E a noite? Olhar para tantas personagens na noite, tanto em Lisboa – nestas noites de Fala Baixo – como noutras cidades, também inspira as tuas criações?

É a maior inspiração. Nas noites Fala Baixo, o que acontece muito é que como estou a convidar artistas de que gosto muito e sei que são bons DJ, ouço misturas que eles fazem ou momentos da noite em que só me apetece ir para casa… mas para ir fazer música! (ri-se) Às vezes dou por mim a cantar coisas parvas no telemóvel, como referência. Têm sido noites muito divertidas e inspiradoras: há muitas festas de drum ‘n’ bass que têm vindo a tornar-se muito pesadas, porque vêm sempre os artistas com o mesmo tipo de som, o mesmo público – e aqui são pessoas completamente diferente. O Musicbox está no local perfeito, com Lisboa na moda: há montes de pessoa, algumas que nem sequer vão a este tipo de festas! E era mesmo isso que eu queria. Aliás, posso dizer que o Rogério Brandão – aka Nigga Fox – passa a vida nas Fala Baixo! Tenho certeza que ele, como produtor, já foi para casa montes de vezes fazer beats depois das Fala Baixo.

É assim que vai crescendo aquilo a que se chama o som de Lisboa? Vocês, os Buraka Som Sistema, a malta da Príncipe que apanha estas novas influências e leva-as de volta para os bairros dos subúrbios e mistura-as lá com as outras raízes musicais?

É isso.
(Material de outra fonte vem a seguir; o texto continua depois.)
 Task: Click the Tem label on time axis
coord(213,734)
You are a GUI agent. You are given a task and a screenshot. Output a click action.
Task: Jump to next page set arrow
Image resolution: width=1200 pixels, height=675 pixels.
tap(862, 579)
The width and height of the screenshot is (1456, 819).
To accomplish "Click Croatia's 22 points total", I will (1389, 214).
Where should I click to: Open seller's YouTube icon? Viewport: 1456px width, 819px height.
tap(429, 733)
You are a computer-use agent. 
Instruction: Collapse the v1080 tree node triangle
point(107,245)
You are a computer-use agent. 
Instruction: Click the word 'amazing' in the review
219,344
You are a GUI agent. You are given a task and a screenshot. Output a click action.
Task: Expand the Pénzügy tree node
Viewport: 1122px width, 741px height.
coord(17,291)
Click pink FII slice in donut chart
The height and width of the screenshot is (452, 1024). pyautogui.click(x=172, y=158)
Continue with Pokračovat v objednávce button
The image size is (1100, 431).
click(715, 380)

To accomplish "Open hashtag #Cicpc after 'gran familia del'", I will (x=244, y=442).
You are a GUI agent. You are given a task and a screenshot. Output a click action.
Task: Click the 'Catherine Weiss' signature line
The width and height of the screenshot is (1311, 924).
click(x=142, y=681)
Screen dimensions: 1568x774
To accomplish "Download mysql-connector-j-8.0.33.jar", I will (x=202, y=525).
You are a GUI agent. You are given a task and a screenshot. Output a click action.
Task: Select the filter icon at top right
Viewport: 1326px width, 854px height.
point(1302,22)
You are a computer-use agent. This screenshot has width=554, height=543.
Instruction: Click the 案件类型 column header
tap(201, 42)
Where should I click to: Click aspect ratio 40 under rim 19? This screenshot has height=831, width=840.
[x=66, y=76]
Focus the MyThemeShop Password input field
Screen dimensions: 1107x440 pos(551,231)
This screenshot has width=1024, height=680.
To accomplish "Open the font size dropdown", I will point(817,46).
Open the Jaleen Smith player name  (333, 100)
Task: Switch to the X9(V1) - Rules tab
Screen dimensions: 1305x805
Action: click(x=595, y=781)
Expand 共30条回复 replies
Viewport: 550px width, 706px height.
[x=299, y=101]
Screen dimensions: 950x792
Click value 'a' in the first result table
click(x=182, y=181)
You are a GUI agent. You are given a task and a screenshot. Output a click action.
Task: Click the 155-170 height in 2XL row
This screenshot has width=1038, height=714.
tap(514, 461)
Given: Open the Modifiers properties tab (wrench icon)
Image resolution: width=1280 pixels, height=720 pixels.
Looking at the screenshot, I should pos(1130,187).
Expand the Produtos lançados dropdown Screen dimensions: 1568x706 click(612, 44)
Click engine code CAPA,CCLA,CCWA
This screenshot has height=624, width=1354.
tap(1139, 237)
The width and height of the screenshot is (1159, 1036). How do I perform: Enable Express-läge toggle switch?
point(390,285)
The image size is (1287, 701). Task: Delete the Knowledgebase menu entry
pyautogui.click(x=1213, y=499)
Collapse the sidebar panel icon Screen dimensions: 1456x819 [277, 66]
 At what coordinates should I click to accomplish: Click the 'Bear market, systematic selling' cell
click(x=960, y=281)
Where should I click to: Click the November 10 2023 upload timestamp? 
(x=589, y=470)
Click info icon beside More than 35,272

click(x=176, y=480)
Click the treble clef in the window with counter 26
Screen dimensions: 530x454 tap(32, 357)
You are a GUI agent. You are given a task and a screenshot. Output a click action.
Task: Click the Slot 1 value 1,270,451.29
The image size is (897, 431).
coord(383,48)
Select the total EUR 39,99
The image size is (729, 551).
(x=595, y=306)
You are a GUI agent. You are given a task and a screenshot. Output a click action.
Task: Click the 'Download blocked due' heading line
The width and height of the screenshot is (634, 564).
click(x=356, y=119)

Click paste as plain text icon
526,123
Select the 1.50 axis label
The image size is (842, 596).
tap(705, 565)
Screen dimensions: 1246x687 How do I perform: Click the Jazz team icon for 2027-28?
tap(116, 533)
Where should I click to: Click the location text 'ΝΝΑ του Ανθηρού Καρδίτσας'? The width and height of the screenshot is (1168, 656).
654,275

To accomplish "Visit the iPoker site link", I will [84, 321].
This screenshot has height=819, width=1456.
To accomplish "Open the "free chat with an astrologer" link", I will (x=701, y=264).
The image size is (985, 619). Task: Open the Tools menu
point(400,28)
Até posso dizer que esse som que fiz com o Mikal – “Control of People” – surgiu porque a namorada dele que assina como The Rum Baba conhecia bem os Buraka: viu o Boiler Room, percebe a nossa ideia do zouk bass e pôs-nos em contacto. O “Control of People” é uma verdadeira fusão entre o som de Lisboa e o som de Londres! Tens os elementos drum ‘n’ bass, mas a quatro-por-quatro. É o som de Lisboa a crescer e a expandir-se, tanto que este meu projecto com o Mikal está a crescer e vamos tornar-nos numa dupla de produção – já temos três temas.



Vamos voltar ao Fala Baixo: este dia 16 de Julho, o que vamos poder ver e ouvir no fecho da primeira “temporada”?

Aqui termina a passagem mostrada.